Le veuf d'Haïfa
Voici un livre que je considère comme essentiel,remarquable de sagacité dans Israël il y a vingt ans...C'est la première fois que j'aborde la littérature israélienne mais je sais qu'elle est très riche,et riche d'un vécu qu'on imagine porteur d'expérience en cette terre pas tout à fait comme les autres.Avraham B.Yehoshua, septuagénaire, m'a emballé avec L'année des cinq saisons,plus sobrement intitulé Molkho en hébreu(c'est le prénom du personnage). Quinquagénaire, fonctionnaire à l'Intérieur Molkho vient de perdre son épouse.C'est l'automne à Haïfa et sa vie va (peut-être) changer après des années de soins dévoués.Ce n'est pas qu'il tienne tant que cela à batifoler tout de suite,Molkho,mais tout de même il entrevoit une certaine liberté. Mais on ne se détache pas si facilement d'un passé aussi présent et il va faire l'expérience d'une difficile réinsertion à l'existence.Ses rapports ombrageux avec son fils cadet,la présence de sa belle-mère à la maison de retraite voisine,ses aventures féminines oscillant entre burlesque et infantilisme vont s'avérer bien décevants et l'englueront dans une sort de "ni bien ni mal,ni lié ni libre" qui prend une couleur particulière à l'aune de ce pays petit par la taille mais si prégnant.Il semble que l'on se connaisse tous entre Haïfa et Jérusalem,ce qui n'est pas sans compliquer les choses.

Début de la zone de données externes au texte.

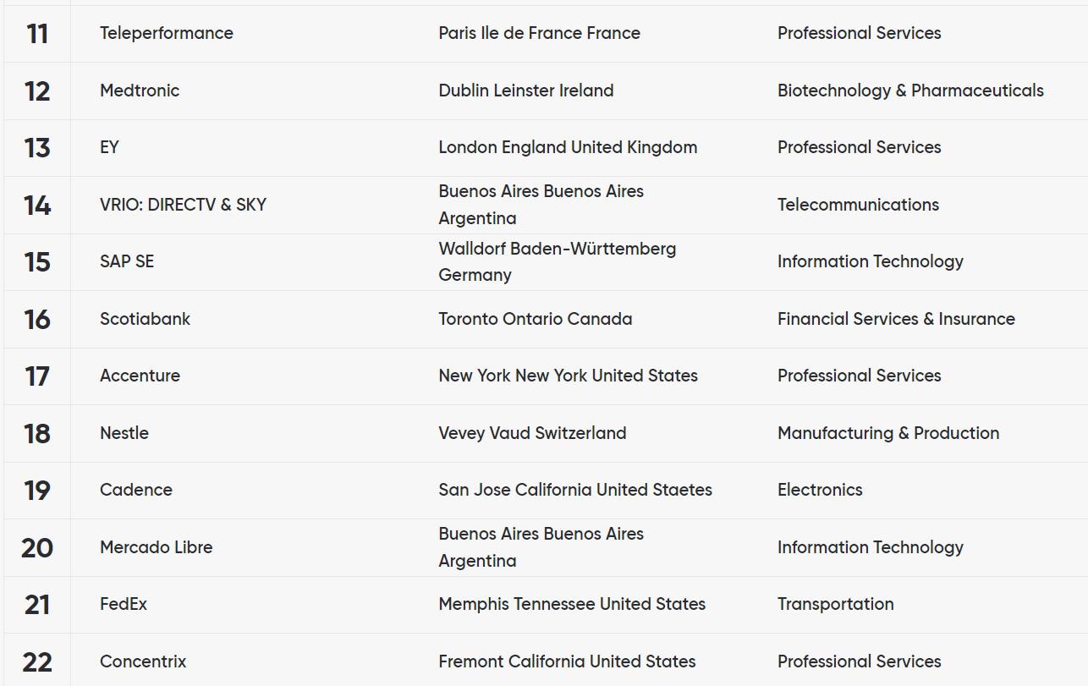Open the Nestle company entry
The image size is (1088, 686).
tap(124, 433)
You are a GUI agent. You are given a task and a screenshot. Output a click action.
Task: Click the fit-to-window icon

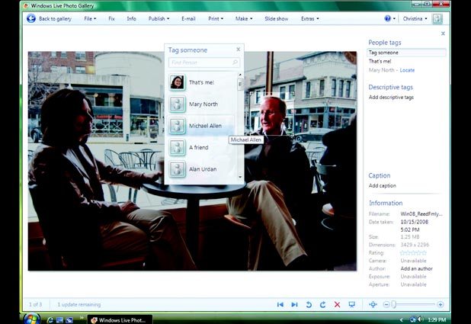point(373,305)
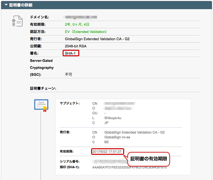This screenshot has height=180, width=213.
Task: Click the expiry date 2017/9/22 17:51:27
Action: pyautogui.click(x=108, y=152)
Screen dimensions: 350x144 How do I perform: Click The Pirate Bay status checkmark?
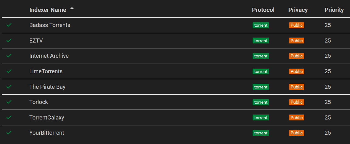[9, 87]
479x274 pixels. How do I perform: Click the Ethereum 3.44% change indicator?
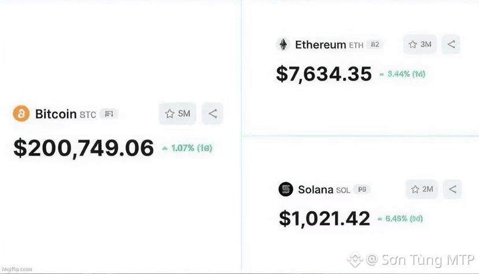(402, 74)
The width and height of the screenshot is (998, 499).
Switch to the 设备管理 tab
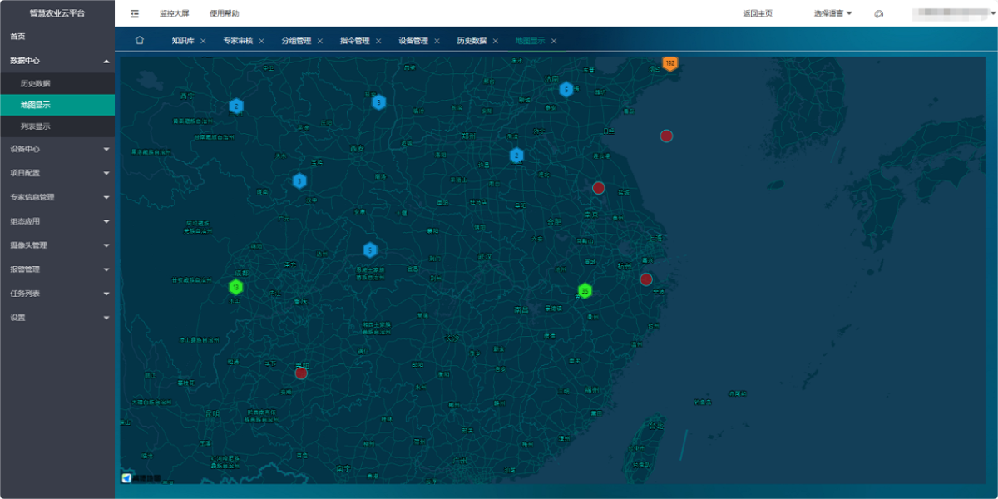click(413, 41)
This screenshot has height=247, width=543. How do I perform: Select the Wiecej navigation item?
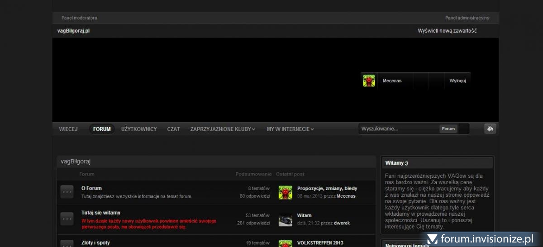point(68,129)
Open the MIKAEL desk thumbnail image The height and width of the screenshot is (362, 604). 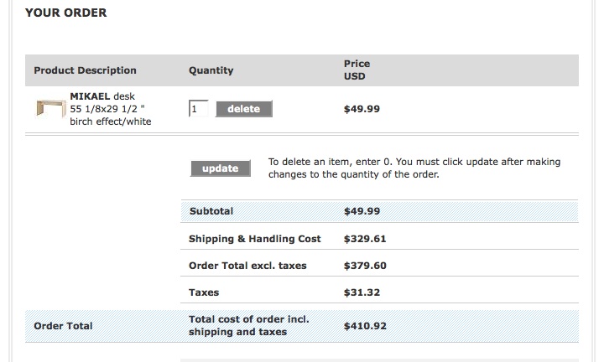(x=51, y=108)
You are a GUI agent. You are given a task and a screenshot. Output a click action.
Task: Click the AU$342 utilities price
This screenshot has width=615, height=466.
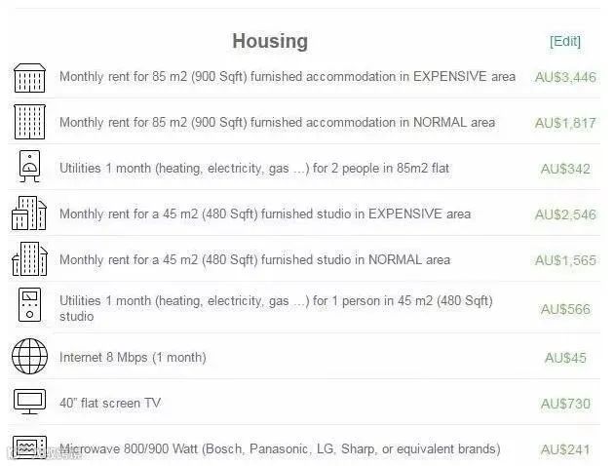coord(565,169)
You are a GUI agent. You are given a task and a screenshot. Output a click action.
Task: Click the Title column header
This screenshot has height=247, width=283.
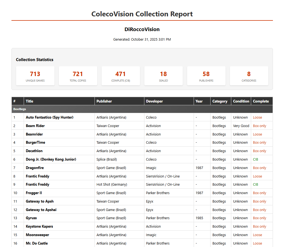tap(29, 101)
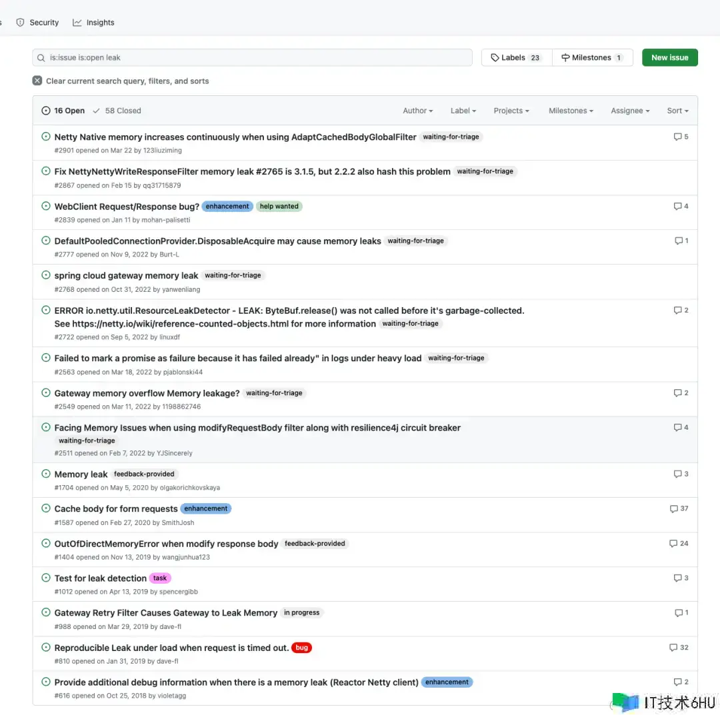The image size is (720, 715).
Task: Expand the Assignee filter dropdown
Action: (x=630, y=111)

Sur un thème très sérieux A.B.Yehoshua trace avec humour et distance le portrait d'un homme ordinaire confronté à la solitude et aux méandres d'un retour dans le monde.Molkho nous touche à chaque instant,au coeur même de ses petites médiocrités,parfois mesquin,parfois rapace et surtout tellement humain.On s'identifie vite à cet homme,manifestement dominé sa vie durant par sa femme,et dont on pense qu'il n'a pas vraiment fini de lui rendre des comptes.A l'évidence cet auteur aura ma visite à nouveau très prochainement.